### Work required
Please reproduce the following records word for word.

### Material
===============

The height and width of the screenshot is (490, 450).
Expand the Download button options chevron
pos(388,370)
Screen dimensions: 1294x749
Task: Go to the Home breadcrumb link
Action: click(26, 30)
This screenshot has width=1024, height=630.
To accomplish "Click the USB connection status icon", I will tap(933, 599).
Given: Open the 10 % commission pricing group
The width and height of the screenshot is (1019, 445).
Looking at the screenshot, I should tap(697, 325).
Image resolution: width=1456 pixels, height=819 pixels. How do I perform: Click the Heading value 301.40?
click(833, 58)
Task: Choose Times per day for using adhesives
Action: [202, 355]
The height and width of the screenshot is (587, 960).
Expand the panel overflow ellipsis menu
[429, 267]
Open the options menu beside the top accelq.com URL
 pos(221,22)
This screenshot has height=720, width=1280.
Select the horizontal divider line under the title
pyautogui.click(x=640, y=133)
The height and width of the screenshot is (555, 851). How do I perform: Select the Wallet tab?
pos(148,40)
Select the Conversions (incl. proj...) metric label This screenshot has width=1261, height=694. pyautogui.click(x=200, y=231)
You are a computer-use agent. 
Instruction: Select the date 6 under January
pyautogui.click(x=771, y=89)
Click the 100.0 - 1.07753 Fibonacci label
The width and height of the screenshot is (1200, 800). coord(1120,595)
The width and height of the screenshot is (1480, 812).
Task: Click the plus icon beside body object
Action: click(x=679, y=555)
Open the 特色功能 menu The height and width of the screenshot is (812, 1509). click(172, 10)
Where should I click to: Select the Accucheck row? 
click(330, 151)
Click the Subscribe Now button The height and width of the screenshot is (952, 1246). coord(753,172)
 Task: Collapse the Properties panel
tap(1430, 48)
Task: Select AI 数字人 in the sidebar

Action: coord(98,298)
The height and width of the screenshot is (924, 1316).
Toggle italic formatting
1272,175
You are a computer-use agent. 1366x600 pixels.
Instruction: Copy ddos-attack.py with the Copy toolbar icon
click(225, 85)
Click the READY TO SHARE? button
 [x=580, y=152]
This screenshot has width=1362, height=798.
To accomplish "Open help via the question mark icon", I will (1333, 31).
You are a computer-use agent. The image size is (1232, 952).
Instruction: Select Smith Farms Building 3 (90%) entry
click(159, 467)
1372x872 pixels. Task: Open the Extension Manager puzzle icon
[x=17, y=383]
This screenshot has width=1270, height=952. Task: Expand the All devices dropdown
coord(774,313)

===============

### Correct output
The height and width of the screenshot is (490, 450).
Expand the Download button options chevron
pos(388,370)
Screen dimensions: 1294x749
Task: Go to the Home breadcrumb link
Action: click(26, 30)
This screenshot has width=1024, height=630.
To accomplish "Click the USB connection status icon", I will tap(933, 599).
Given: Open the 10 % commission pricing group
The width and height of the screenshot is (1019, 445).
Looking at the screenshot, I should tap(697, 325).
Image resolution: width=1456 pixels, height=819 pixels. How do I perform: Click the Heading value 301.40?
click(833, 58)
Task: Choose Times per day for using adhesives
Action: [202, 355]
The height and width of the screenshot is (587, 960).
Expand the panel overflow ellipsis menu
[429, 267]
Open the options menu beside the top accelq.com URL
 pos(221,22)
This screenshot has height=720, width=1280.
Select the horizontal divider line under the title
pyautogui.click(x=640, y=133)
The height and width of the screenshot is (555, 851). How do I perform: Select the Wallet tab?
pos(148,40)
Select the Conversions (incl. proj...) metric label This screenshot has width=1261, height=694. pyautogui.click(x=200, y=231)
You are a computer-use agent. 
Instruction: Select the date 6 under January
pyautogui.click(x=771, y=89)
Click the 100.0 - 1.07753 Fibonacci label
The width and height of the screenshot is (1200, 800). coord(1120,595)
The width and height of the screenshot is (1480, 812).
Task: Click the plus icon beside body object
Action: click(x=679, y=555)
Open the 特色功能 menu The height and width of the screenshot is (812, 1509). click(172, 10)
Where should I click to: Select the Accucheck row? 
click(330, 151)
Click the Subscribe Now button The height and width of the screenshot is (952, 1246). coord(753,172)
 Task: Collapse the Properties panel
tap(1430, 48)
Task: Select AI 数字人 in the sidebar

Action: coord(98,298)
The height and width of the screenshot is (924, 1316).
Toggle italic formatting
1272,175
You are a computer-use agent. 1366x600 pixels.
Instruction: Copy ddos-attack.py with the Copy toolbar icon
click(225, 85)
Click the READY TO SHARE? button
 [x=580, y=152]
This screenshot has width=1362, height=798.
To accomplish "Open help via the question mark icon", I will (1333, 31).
You are a computer-use agent. The image size is (1232, 952).
Instruction: Select Smith Farms Building 3 (90%) entry
click(159, 467)
1372x872 pixels. Task: Open the Extension Manager puzzle icon
[x=17, y=383]
This screenshot has width=1270, height=952. Task: Expand the All devices dropdown
coord(774,313)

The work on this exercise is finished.